Everybody loves Brandon McCarthy. He’s great on twitter and understands and/or embraces advanced statistics and seems like an all-around swell dude. He just signed a two-year, $15 Mil deal with the Arizona Diamondbacks and every team blogger is super bummed, as 28 other teams wished their team will brought McCarthy into the fold.
After a horrific injury cut his season short in 2012, Brandon McCarthy represents a good cheap buy for an opportunistic GM like Kevin Towers in Arizona. Considering McCarthy pitched to a 2.86 FIP in 2011, signing him for the same dollars and years as Joe Blanton looks like a major bargain. Except for one, unavoidable thing: he is a huge risk for any team.
That Brandon McCarthy got even two years is something of a surprise. Brandon McCarthy, for all his exploits as one of the more cererbral and engagaing players in the league, is basically always hurt. Since 2008, McCarthy has not even made 70 starts. Shoulder troubles limited him 2012, 2011, and 2010. A sore forearm kept him out of most of 2008.
It is difficult to consider the track record of Brandon McCarthy as he all but re-invented himself ahead of the 2011 season. Studying Pitch f/x and sabremetric principles caused McCarthy to all but ditch his four seamer, looking instead to limit home runs and walks while emphasizing ground balls by instituting a cutter/sinker approach in lieu of a more tradition attack.
As such, Brandon McCarthy’s struggles to be anything more than a league-average pitcher in his distant past don’t really inform his future in Arizona. Of greater concern to fans of the Diamondbacks are the everpresent health concerns and the dramatic shift in pitching environments when moving from Oakland to Arizona.
Home runs come fast and furious at superheated Chase Field in Phoenix, not to mention stepping down the quality of the defense behind him, as Keith Law points out ($). By that same token, the upcoming reunion with former A’s teammate Trevor Cahill shows that a good groundball pitcher can transition from the vast expanses for O.co without much strain. Cahill actually lowered his home run rate in 2012 and increased his already stellar ground ball rate, posting the best numbers of his career after moving the NL West.

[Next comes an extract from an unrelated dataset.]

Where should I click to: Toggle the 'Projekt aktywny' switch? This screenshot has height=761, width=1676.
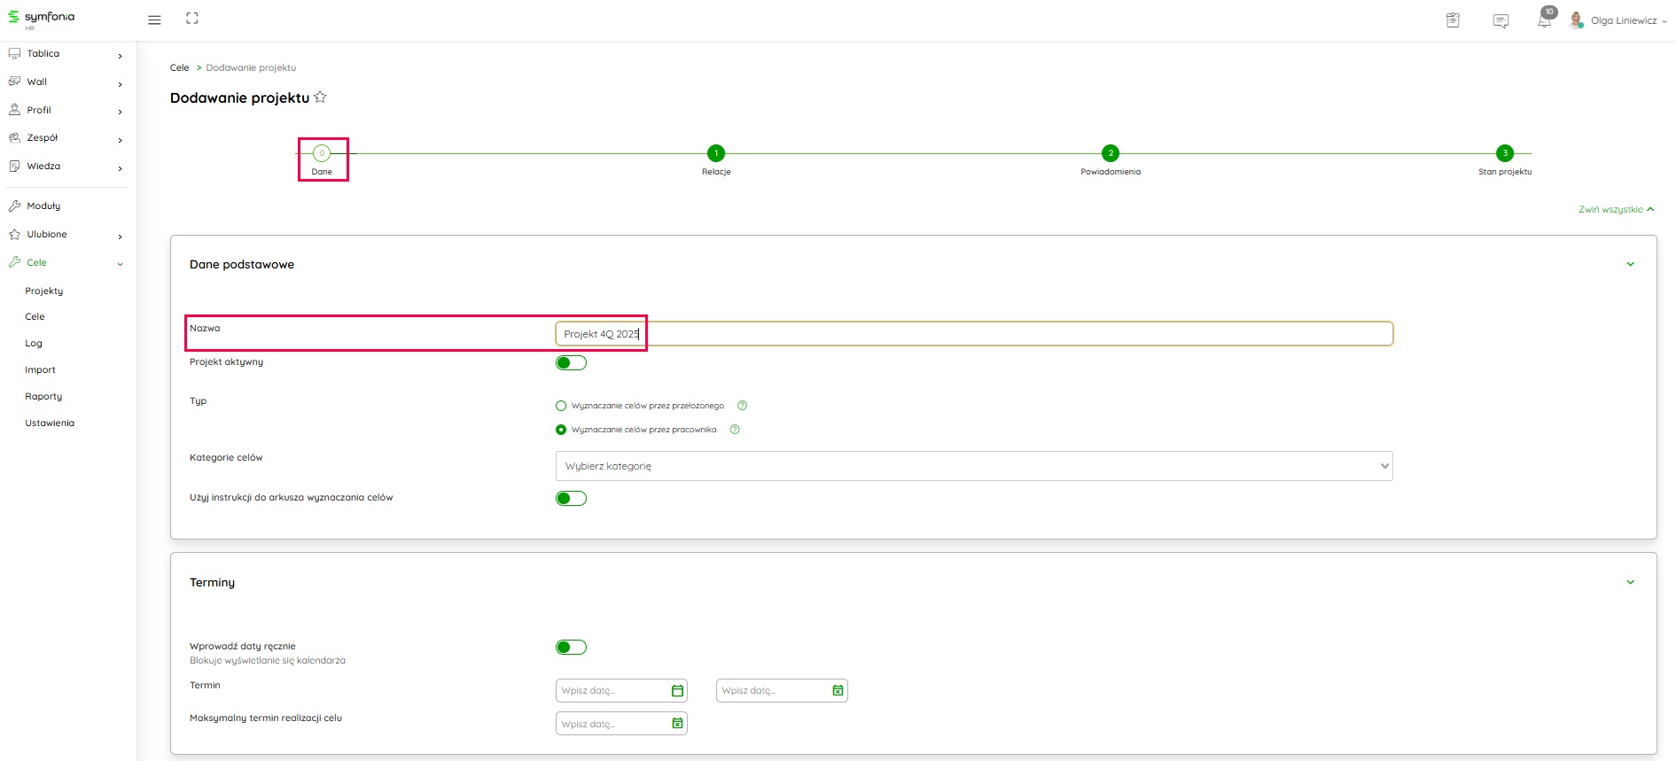tap(571, 362)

Arizona may well be the best possible landing spot for McCarthy. The Diamondbacks have enough depth in their starting rotation that they don’t need to rely on the 6’7 righty to make 35 starts. Ian Kennedy, the aforementioned Cahill, Rookie of the Year runner-up Wade Miley, and the youthful trio of Trevor Bauer, Tyler Skaggs, and Patrick Corbin are all viable options, not to mention 2011 standout Daniel Hudson, due to return from elbow surgery later in the year.
The three young pitchers provide injury insurance as well as trade fodder for a team desperate to upgrade its shortstop position while dangling its most attractive trade chip in Justin Upton. The Diamondbacks are not going to let the incumbent Giants and free-spending Dodgers run away and hide in the NL West, and the bounty of hurlers gives them plenty of ammo in this arms race.
As GM Towers told Nick Piecoro of the Arizona Republic today, “if we get 150 to 170 innings out of him with the pitching depth that we have, we should be in a good place.” The Diamondbacks are in the enviable position to allow Skaggs, Bauer, and Corbain fight it out for the fifth spot, secure in the knowledge that any of the three could be called on to spell McCarthy should his troublesome shoulder flare up again.
Two years is a risk for a pitcher with the track record of McCarthy but one the Diamondbacks can afford to take. If healthy, he provides them with more innings comparable to the best on their staff. If injuries hold him back, they can take what they get from the King of Twitter without overextending themselves financially. And that’s what it is all about, right? Not winning the World Series and adding excellent pitcher – making sure each and every transaction nets a marginal surplus value for the corporate ownership. It’s the name of the game!